Hi Elastic folks,
We are seeing significant performance hit stemming from the usage of global ordinals (CPU, heap, GC). All background on our specific situation is below, points in question are:
- Loading of global ordinals seem to sometimes run forever, with no circuit breakers triggered (see numbers below). Is that intentional?
- The docs state "The loading time of global ordinals depends on the number of terms in a field, but in general it is low, since it source field data has already been loaded. The memory overhead of global ordinals is a small because it is very efficiently compressed." (see https://www.elastic.co/guide/en/elasticsearch/reference/current/eager-global-ordinals.html). This doesn't seem to be the case in our use-case - loading times are high and significant memory is consumed. Are the docs wrong, or is this a corner case worth checking in the ES codebase?
- Seems like fields defined with IP datatype in the mapping take even longer to load (10-20% slower) - is there a reason for that? should we use multi-field (IP datatype for search, keyword for aggs)? Can we avoid multi-field?
- Other aggregations, most notably the date histogram aggregation, run perfectly well and very fast also on fields with very high cardinality. Is there a way to use the same technique for terms aggregation as well? in our case approximate counts will be ok too.
- The docs for the
map
execution hint state (https://www.elastic.co/guide/en/elasticsearch/reference/current/search-aggregations-bucket-terms-aggregation.html): "Please note that Elasticsearch will ignore this execution hint if it is not applicable and that there is no backward compatibility guarantee on these hints." . Since the map execution hint is (currently) required for such queries to run, can the docs state those "not applicable" scenarios explicitly? - Can global ordinals be monitored somehow? I couldn't find any obvious metric that would return the amount of memory it consumes, and in our case where significant amount of heap space is consumed, we just attribute it to global ordinals, true or not.
Background:
We have an index with a source_ip
field. This field has a very high cardinality (about 90% of documents count). Tested with several versions of 6.x, latest 6.4.3.
When executing a terms aggregation on this field (mapped as keyword), initial query takes a lot of time to run also on a decent cluster with decent nodes, for a large corpus. A terms agg query on a 400m docs corpus ran for an hour before we killed it; on 70m docs it returned in 15-20 minutes. Subsequent queries ran fast, hence the attribution of latency to loading of global ordinals. Also, using the map execution hint helps.
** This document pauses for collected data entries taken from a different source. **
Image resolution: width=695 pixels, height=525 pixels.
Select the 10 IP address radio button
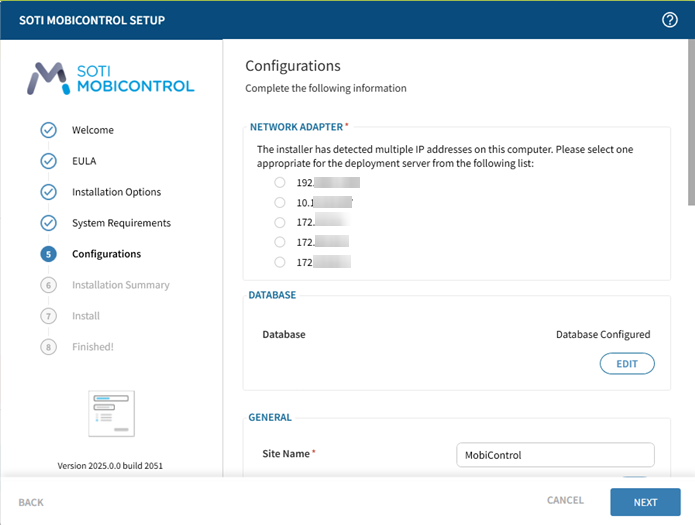(280, 203)
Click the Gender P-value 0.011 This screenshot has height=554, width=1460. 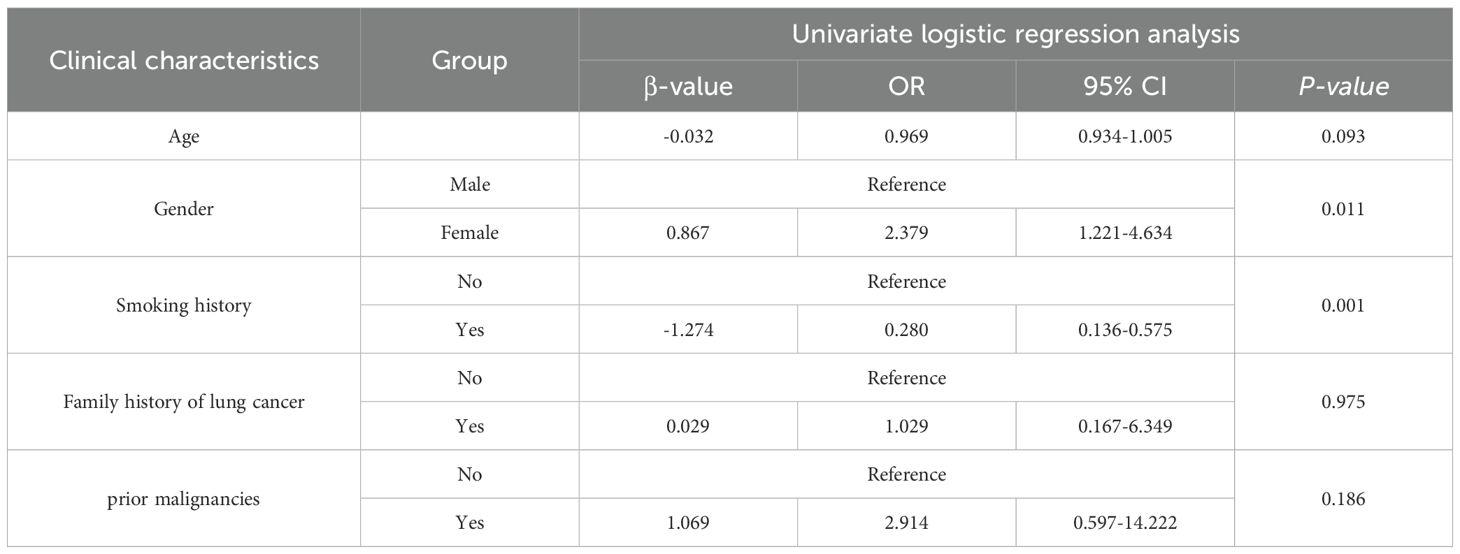coord(1342,209)
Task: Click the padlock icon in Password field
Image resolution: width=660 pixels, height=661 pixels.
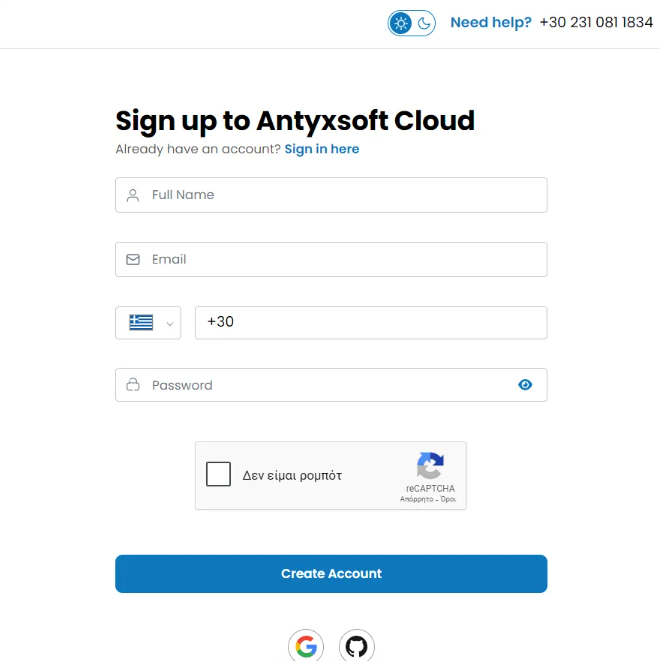Action: (x=133, y=385)
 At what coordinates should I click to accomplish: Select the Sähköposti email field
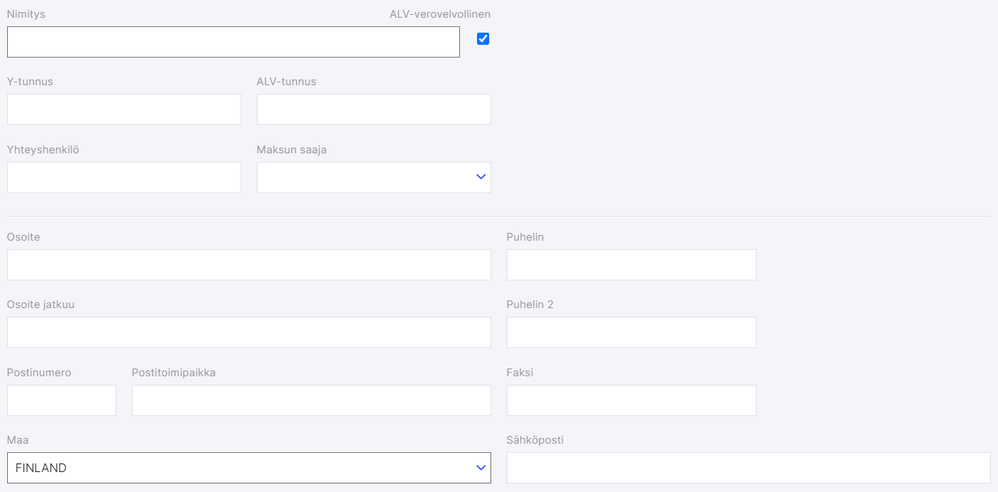[x=748, y=468]
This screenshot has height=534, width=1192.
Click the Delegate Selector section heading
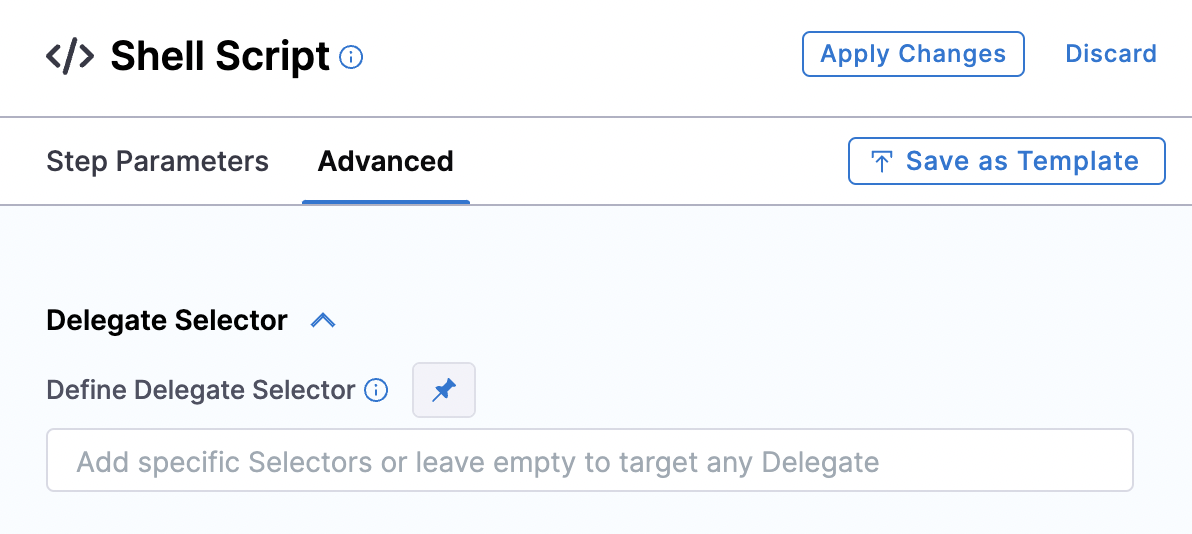coord(167,321)
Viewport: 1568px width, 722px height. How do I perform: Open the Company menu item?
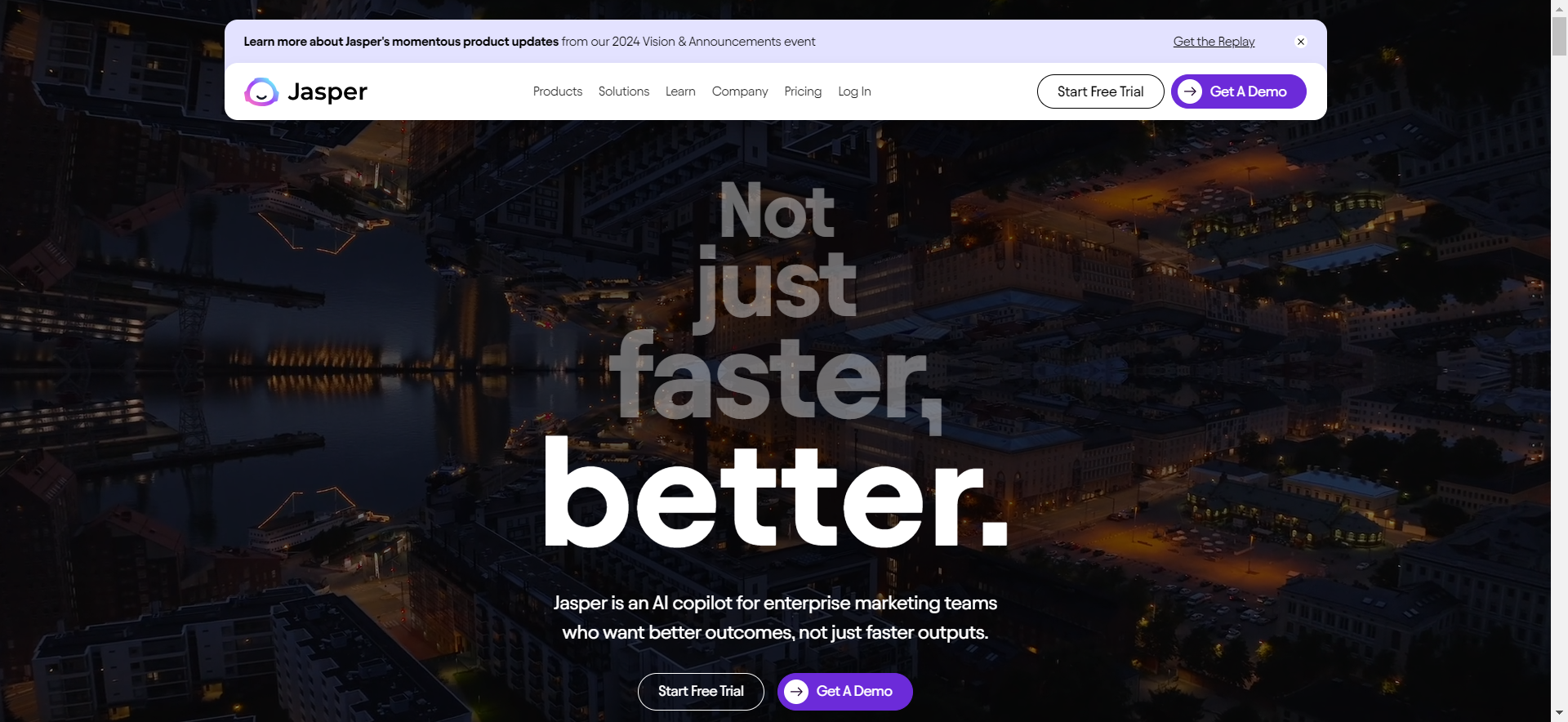[x=740, y=91]
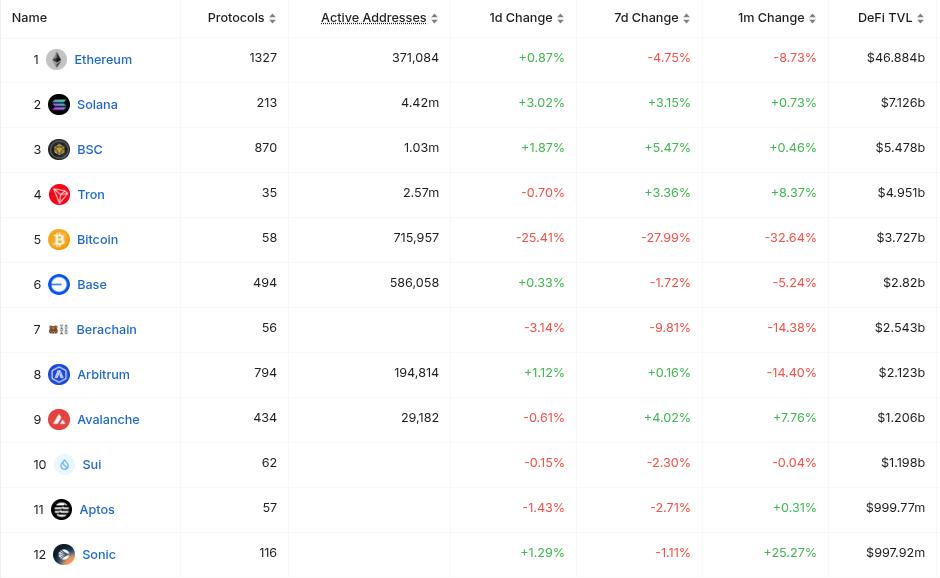Open the Sui chain link

[92, 465]
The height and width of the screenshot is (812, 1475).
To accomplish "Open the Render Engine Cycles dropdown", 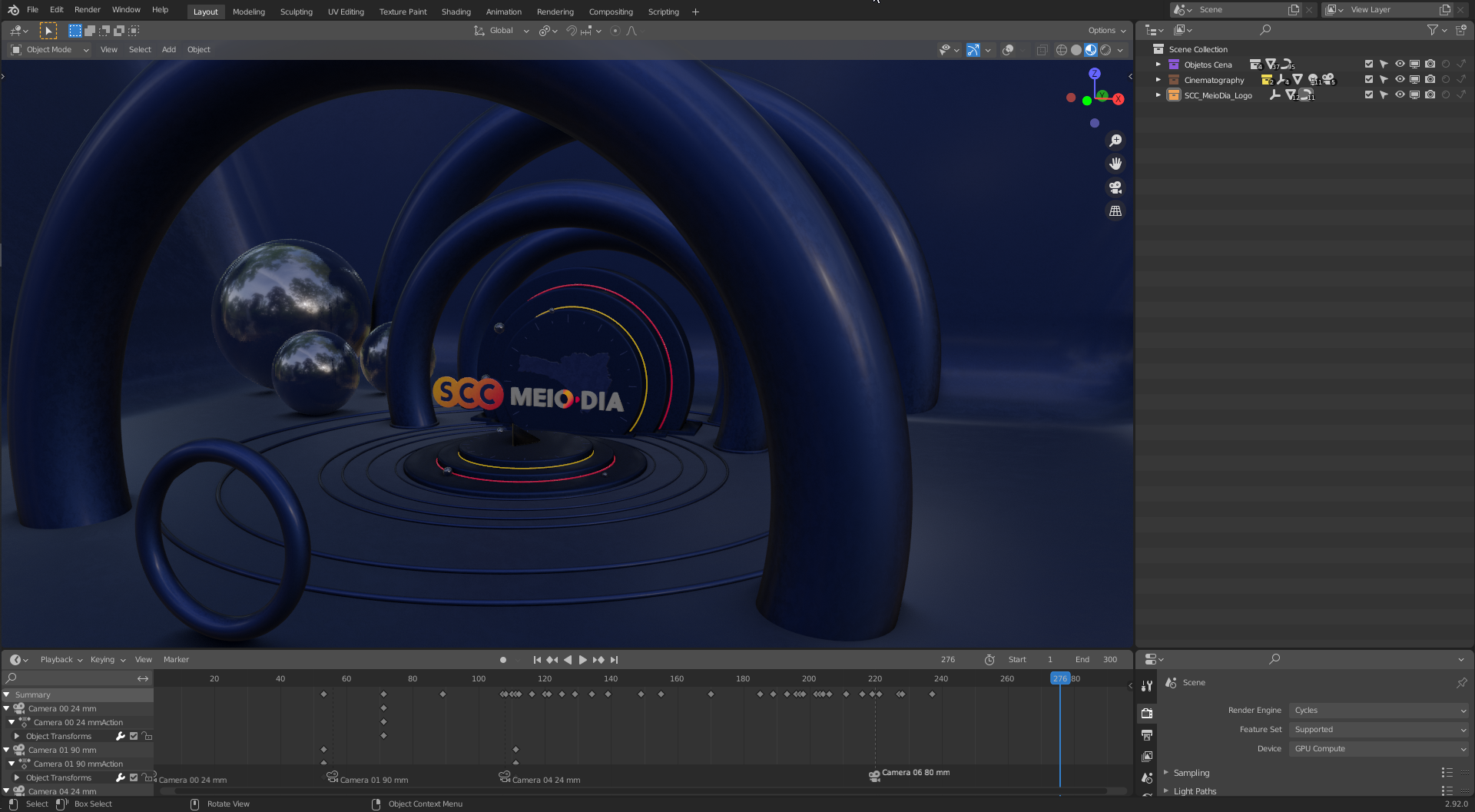I will (1379, 711).
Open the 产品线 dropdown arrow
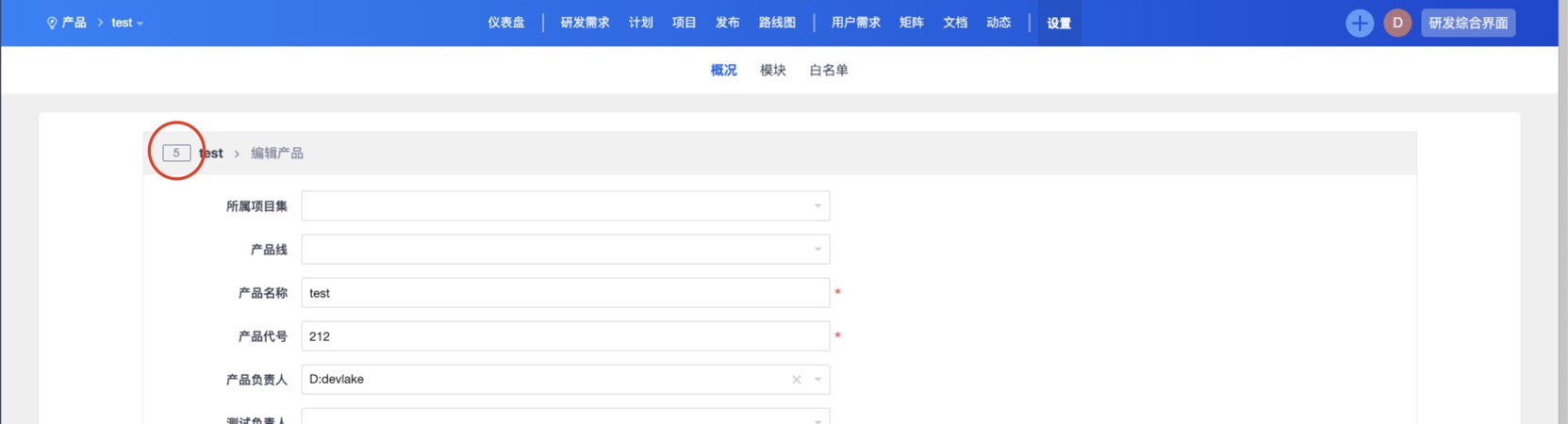Image resolution: width=1568 pixels, height=424 pixels. [x=817, y=250]
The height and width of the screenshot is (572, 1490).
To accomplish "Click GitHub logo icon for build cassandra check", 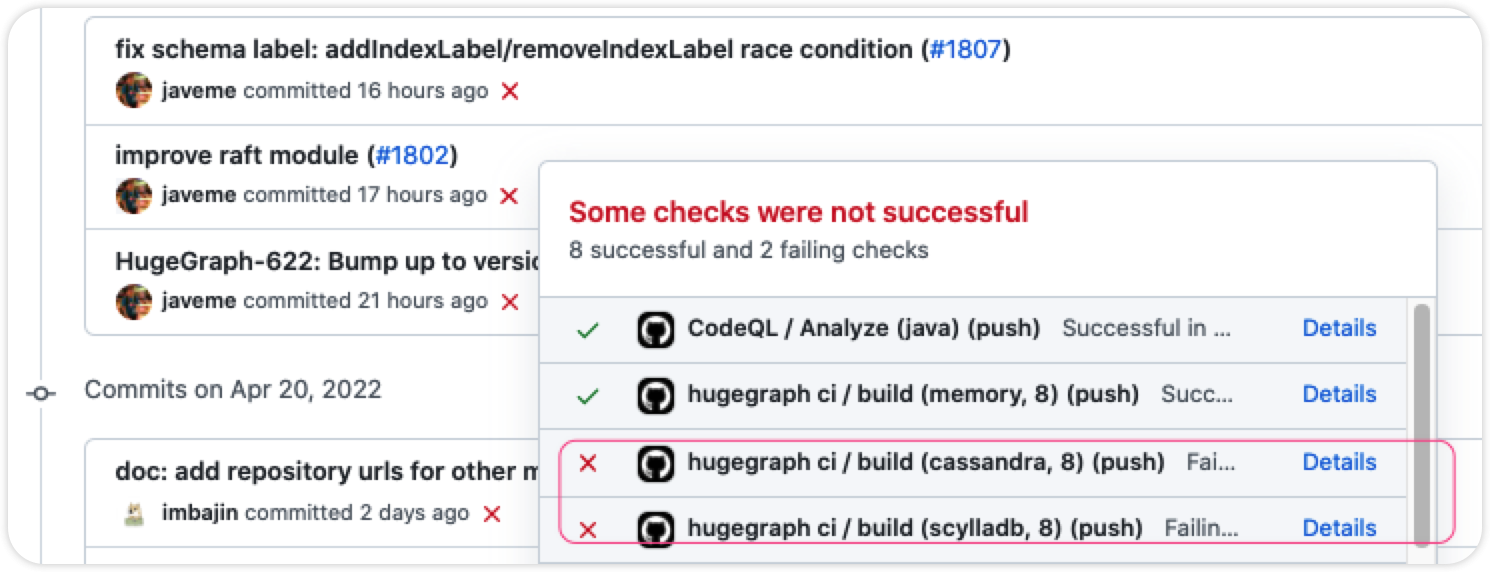I will tap(655, 463).
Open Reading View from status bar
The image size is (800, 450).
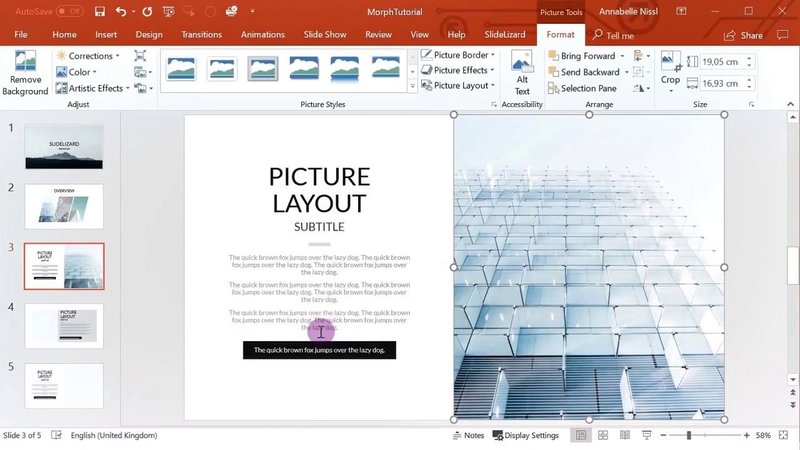(625, 436)
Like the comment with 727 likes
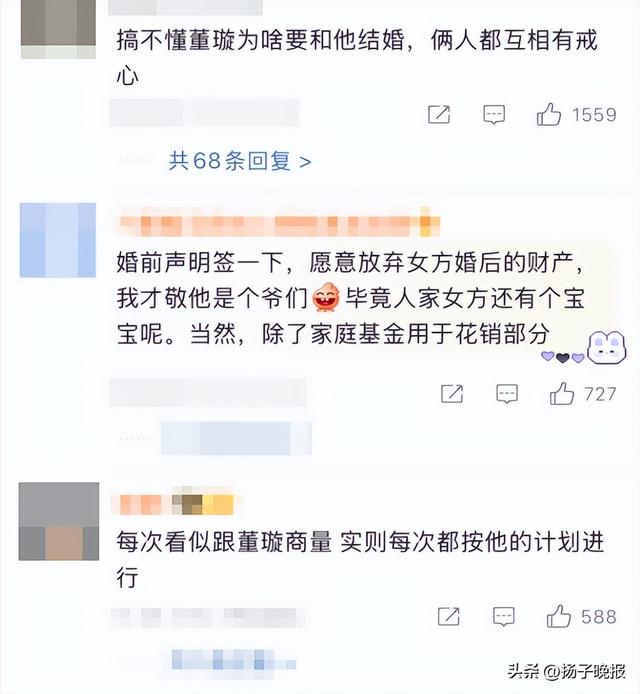640x694 pixels. coord(562,393)
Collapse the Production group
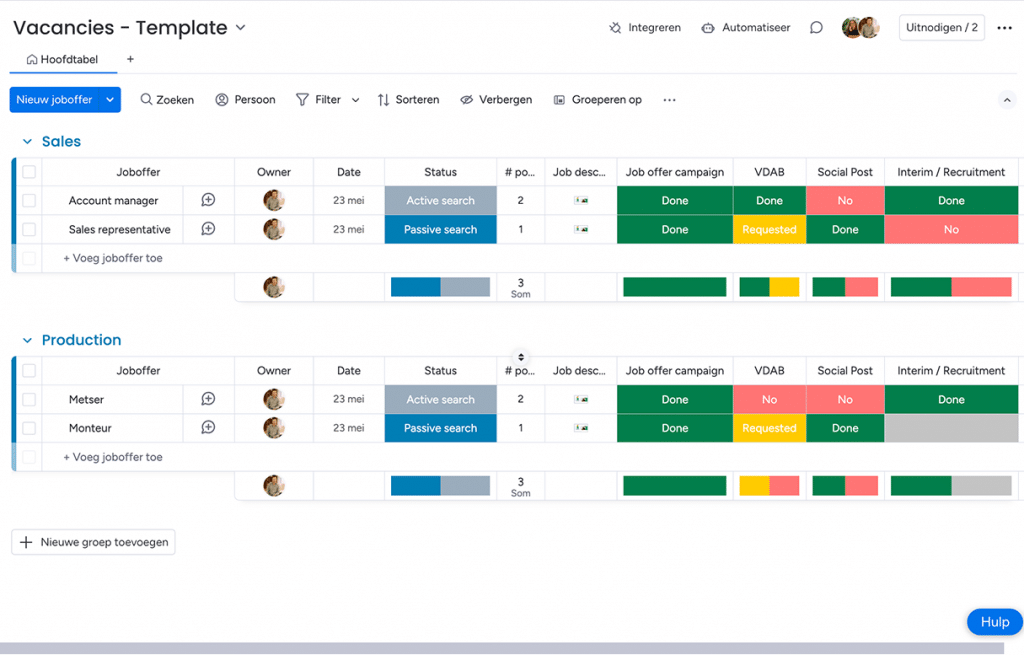1024x655 pixels. [x=27, y=340]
This is how the search task looks like (got up to 55 minutes, then we killed the search task):
GET _cat/tasks?v
action task_id parent_task_id type start_time timestamp running_time ip node
indices:data/read/search IJJVLCApT_KsA283KwS_oA:481102 - transport 1542704145263 08:55:45 4.7m 10.0.0.11 ip-10-0-0-11
indices:data/read/search[phase/query] RoXZonzjQs-IaFdaIRORww:9599 IJJVLCApT_KsA283KwS_oA:481102 netty 1542704145263 08:55:45 4.7m 10.0.0.33 ip-10-0-0-33
...
...
We observe about 4-5GB of unexplained heap usage - there is no evident monitoring for the space global ordinals occupy and as such we attributes this amount of memory to them.
The same happens when the field is defined as IP datatype, but seems to run even longer (for the 70m case, where it completes). Cardinality aggregation returns exactly the same cardinality value for both keyword and ip variants (on a small dataset with precision_threshold
set to 40k), so doc_values for the IP field seems to be persisted correctly. Also, docvalue_fields
returns the correct expected values.
Machines are i3 instances on AWS, so CPU, memory and especially disk IO are not a concern.
Looking forward for helpful advice,
Itamar